Documented research shows vaccinations are important to prevent illness and the spread of disease, but over-vaccinating has the potential to cause serious future health concerns for our animal friends. While there is no question that vaccinations have saved millions of lives over the years, animals of certain susceptible breeds or families appear to be at increased risk for severe and lingering adverse reactions to vaccines. In cats, while adverse vaccine reactions may be less common, aggressive tumors (fibrosarcomas) can occasionally arise at the site of vaccination. We are not talking about minor and temporary "flu" like symptoms, such as fever, body aches, and sleepiness that we often associate following a vaccination. We are talking about more serious symptoms, such as developing or escalating tumors/cancer, seizures, thyroid/kidney disease, or worse...complete immune system failure and/or death. All of these symptoms/illnesses have been well documented throughout the years in various veterinary literature and over the past few years veterinarians are starting to see a trend..."Over-vaccinating has the potential to cause more future health problems; therefore, we need to reevaluate our current vaccination protocol." While the incidence is low, only a few per thousand—do we really want to take a chance? Mind you...we are not trying to scare you, but to inform you of the all the risks and possibilities before giving a vaccination. We must remember that core vaccinations are needed/required as young animals both for their individual health and the health of the population. However, each animal is unique and thus healthcare needs a more personalized approach in treatment as well as vaccinations.

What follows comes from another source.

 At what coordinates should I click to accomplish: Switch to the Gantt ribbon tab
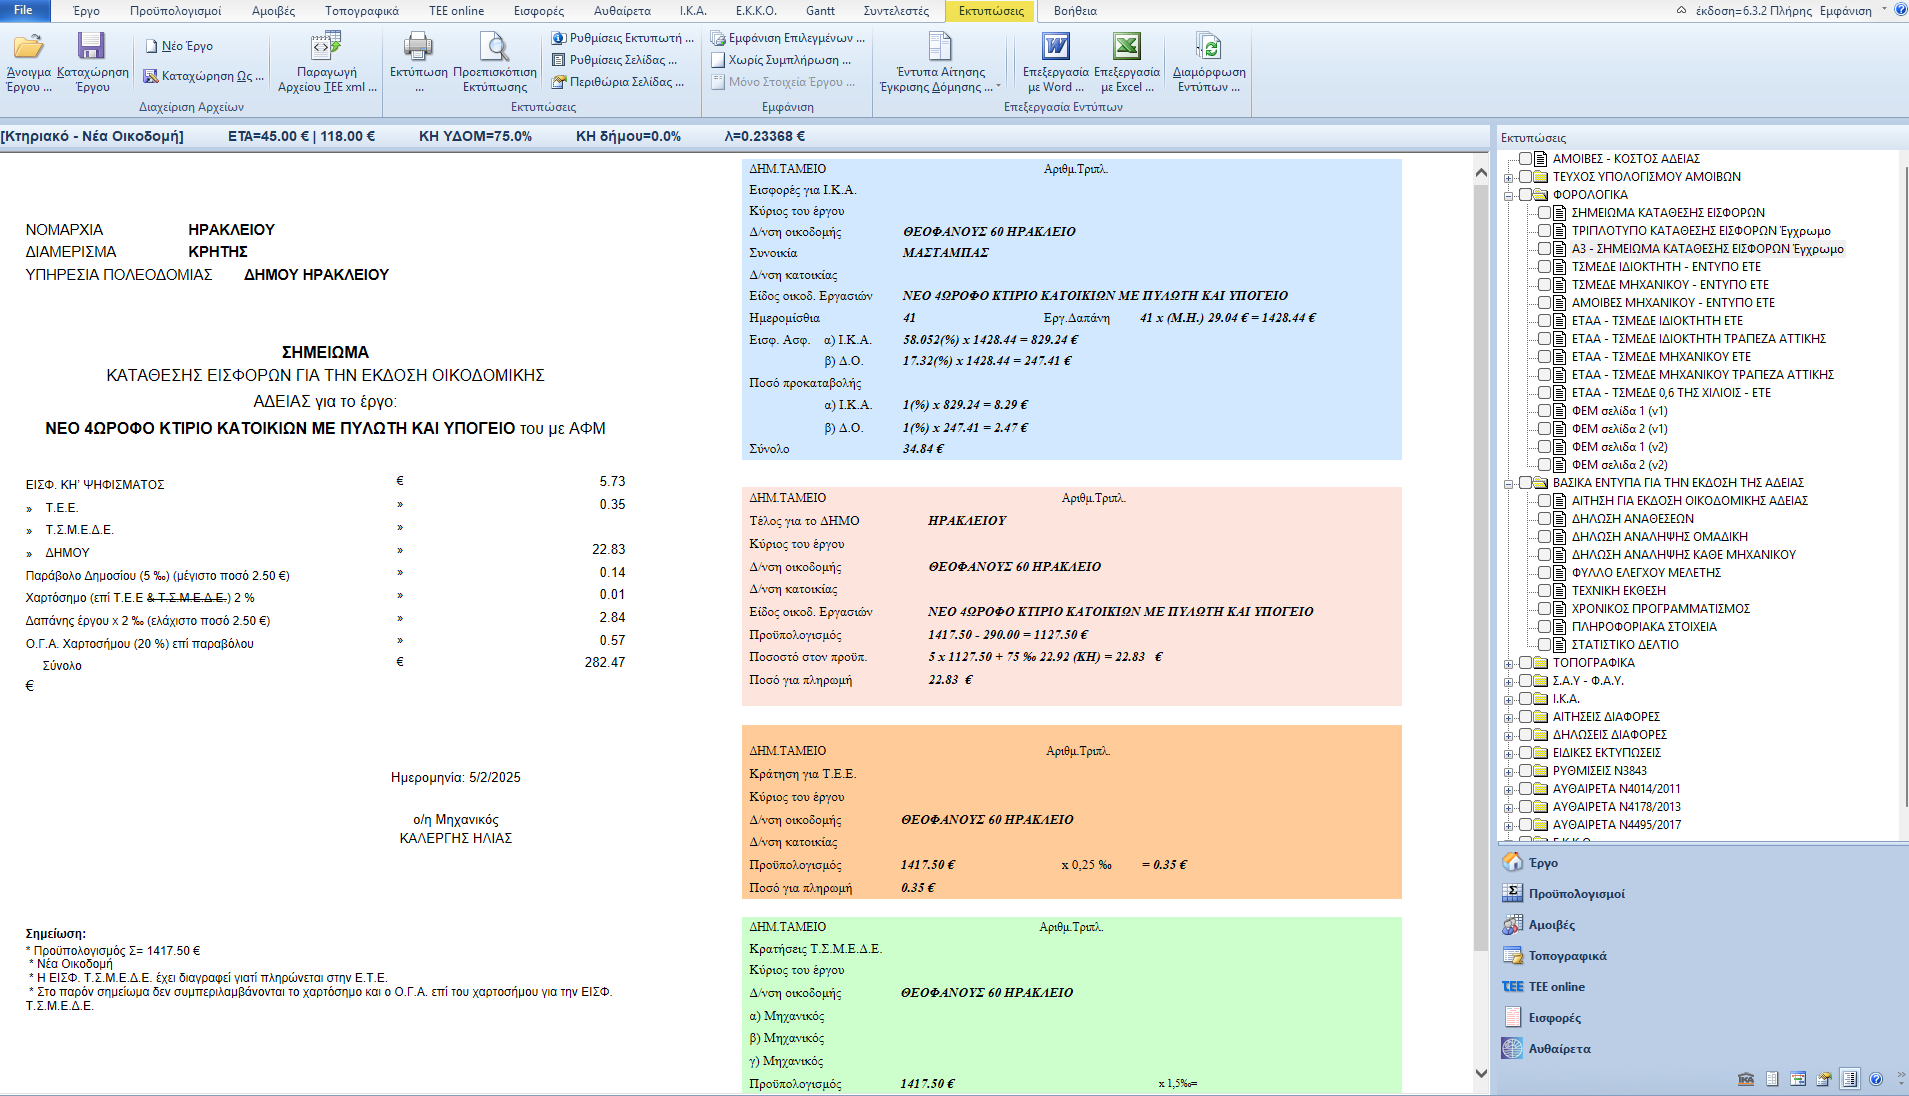click(820, 11)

In the past and even currently, vaccine use has become so widespread that most veterinary practices send reminder cards to clients to schedule appointments for their pets based solely on their vaccination schedule. However, recent research shows that vaccine manufacturer's recommendations may have been arbitrary and not based on duration of immunity studies at all. The studies now being conducted to find out how long an immune response can last in a vaccinated animal have revealed that many of the common vaccines confer "immunity" for several years if properly administered. In some cases, a titer test may be taken instead of giving a booster vaccine. A titer is a blood test that will reveal the level of antibodies found in the blood, which functions as a measure of the immune response. For more information on titer testing, you can visit W. Jean Dodds, DVM website. (We also offer titer tested here at the clinic and we use hemopet because we trust their method/results and contribution to and use of their database. Hemopet also quantifies the titer level beyond a positive or negative more ambiguous answer.)
We strongly recommend pet parents to keep up on their pet companion's annual comprehensive examinations. We cannot express enough how preventative medicine is the very key to a long and healthy life for people and their pets. For consideration, our pets' life passes more quickly than ours. One calendar year we experience is equivalent to 4-7 years in both cats and dogs, therefore, it is essential that medical conditions are found early, so treatments can start a.s.a.p. to stay ahead of the illness and hopefully restore optimal health.
We also strongly recommend you stay up-to-date on your pet companion's vaccinations—become informed on current vaccination data/laws and know all your possible vaccination options. A good place to start is visiting the IVC Journal website. IVC Journal has several current articles on vaccinations and other subject matter you may find interesting. The articles also provide the direct links to current studies. If you have questions after reading about vaccinations, this is good because questions open the door for sharing information and for the development of trust; which we strive for here at Universally Holistic Veterinary Services. "We want to give you the most current information on vaccines, so you can make the best and informed decisions to fit your goals and lifestyle concerning your animal companion's health during their annual comprehensive exam."